Ujjawal and another v/s State of Haryana and others, decided on 12.05.2021: Petitioner no.1 was barely 18 years old whereas petitioner no.2 was 21 years old and court denied the protection to the couple, both being live -in relationship.

Daya Ram & another v/s State of Haryana & others, decided on 10.06.2021: The High Court denied protection to minor couple living in relationship and held that it is necessary to remind states to eradicate child marriage menace. The High Court further reproduced the suggestions given to the Government of India and State Governments by the Supreme Court of India in case of Independent Thought v/s Union of India & Anr. to follow the decision of State of Karnataka, which has declared child marriage as void ab initio through an amendment in PCM Act.

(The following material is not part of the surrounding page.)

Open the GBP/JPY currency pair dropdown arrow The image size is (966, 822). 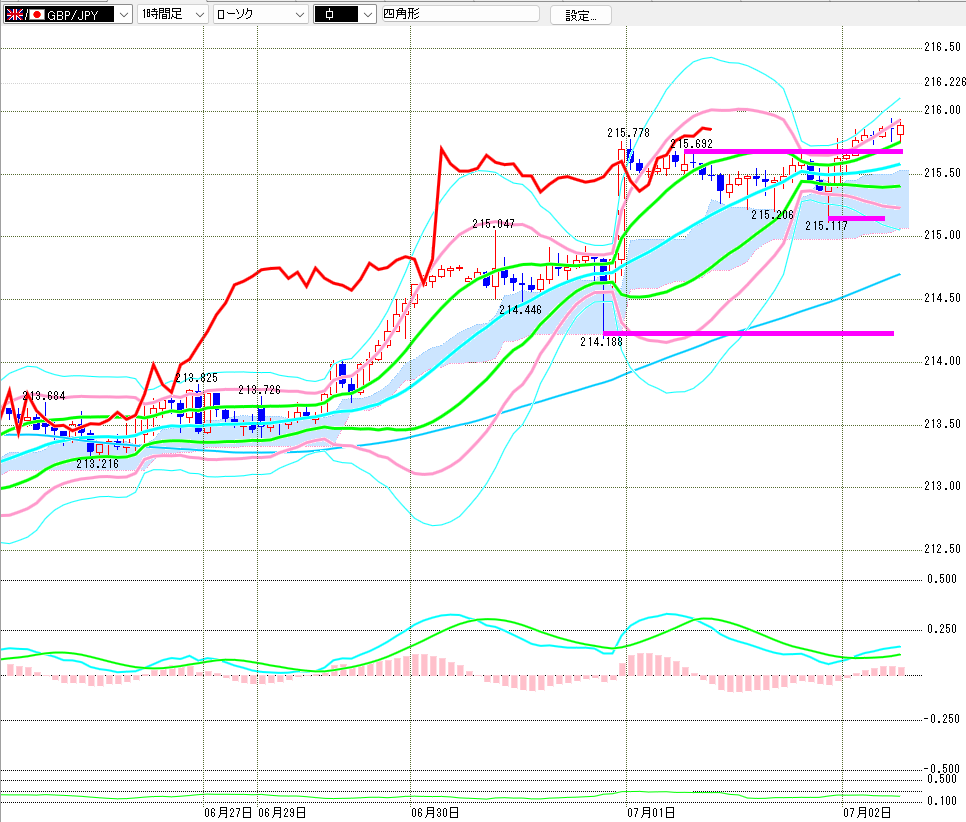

Apart of all these judgments, a protection matter has also been referred to larger bench of the Punjab and Haryana High Court in Yash pal and another Versus State of Haryana and Others, CRWP-4660-2021 (O&M) to decide the following questions: –

Where two persons living together seek protection of their life and liberty by filing an appropriate petition, whether the Court is required to grant them protection, per se, without examining their marital status and the other circumstances of that case?

If the answer to the above is in the negative, what are the circumstances in which the Court can deny them protection?

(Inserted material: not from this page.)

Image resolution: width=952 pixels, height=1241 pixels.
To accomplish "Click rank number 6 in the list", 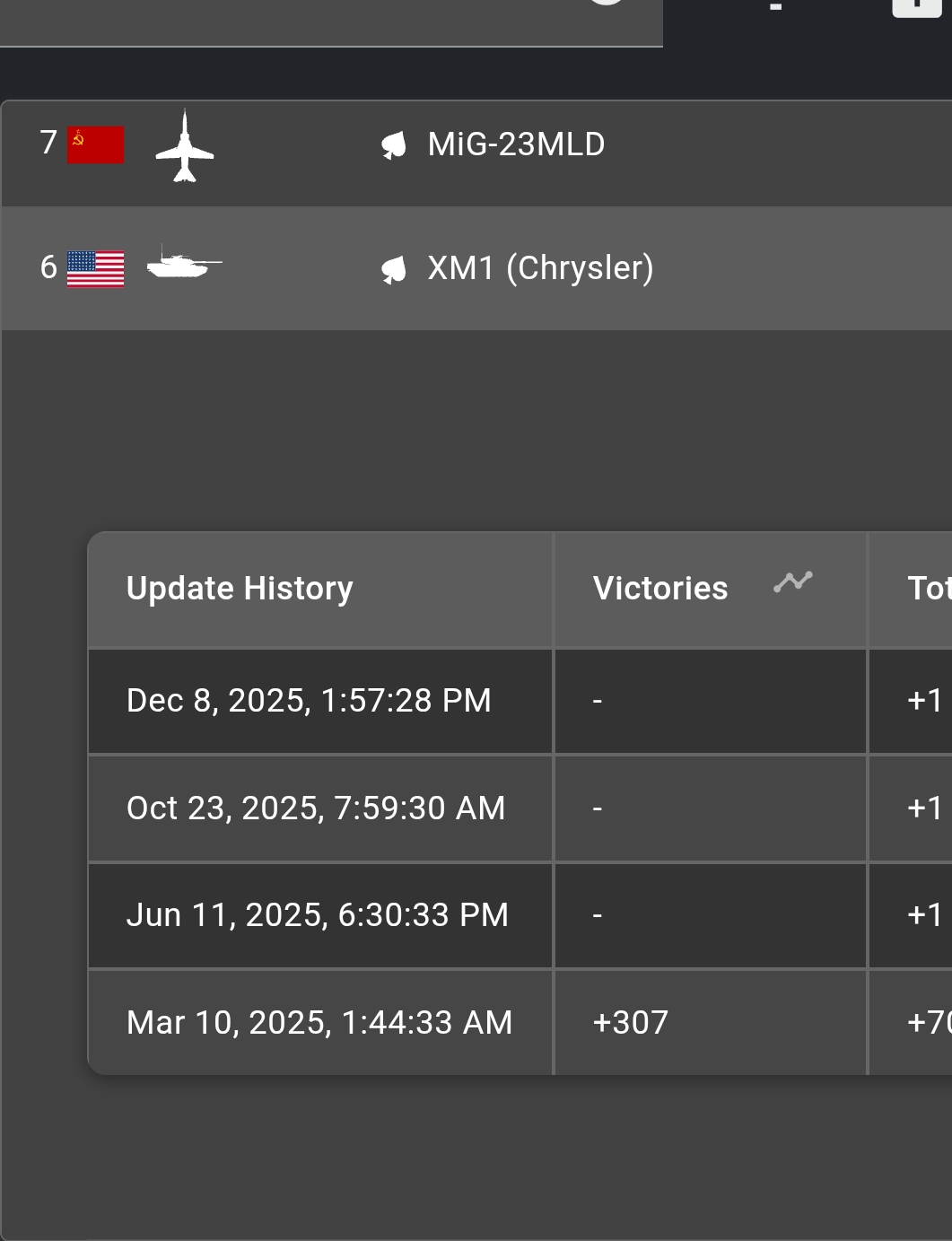I will (x=48, y=267).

While these abovementioned High Court judgements are reflecting different views on this issue, there is a relevant judgement passed by the Madras High Court which had discussed the present issue in detail. In case of T. Sivakumar Vs. The Inspector of Police, the Madras High Court had framed a question as to whether a marriage contracted by a person with a female of less than 18 years could be said to be valid marriage and the custody of said girl be given to the husband? The High Court while answering the said question held that the marriage contracted by a person with a female of less than 18 years is voidable. The male contracting party of a child marriage shall not be entitled for the custody of the female child whose marriage has been contracted by him.

As it is evident from the above-mentioned judgements that there are different legal versions available on the issue of protection to minor child, there is a dire need of implementation of suggestion given by the Supreme Court way back in 2017 in case of Independent Thought (Supra) wherein the Court suggested that any marriage of a child i.e. a female aged below 18 years and a male below 21 years is void ab initio in the State of Karnataka and this is how the law should have been throughout the country. Child marriage is a social evil and it needs to be prevented in this modern society. It has been observed that there has been a large number of such cases which are getting listed before the Courts. It is pertinent to mention here that one cannot overlook the detrimental effects that child marriages have on the overall growth of the child, especially the girl as her exposure to sex and its related issues adversely impact her health. Her nutrition, education, employability, confidence; it all gets adversely affected. The suggested amendment needs to be incorporated throughout the country to eradicate the menace of child marriage. Further, to improve nutrition level and lowering maternal mortality, the Union Government is considering to raise the minimum age of marriage for women which can be looked into on urgent basis along with some strict provisions to implement the same as a constant hike is being observed in cases of child marriage.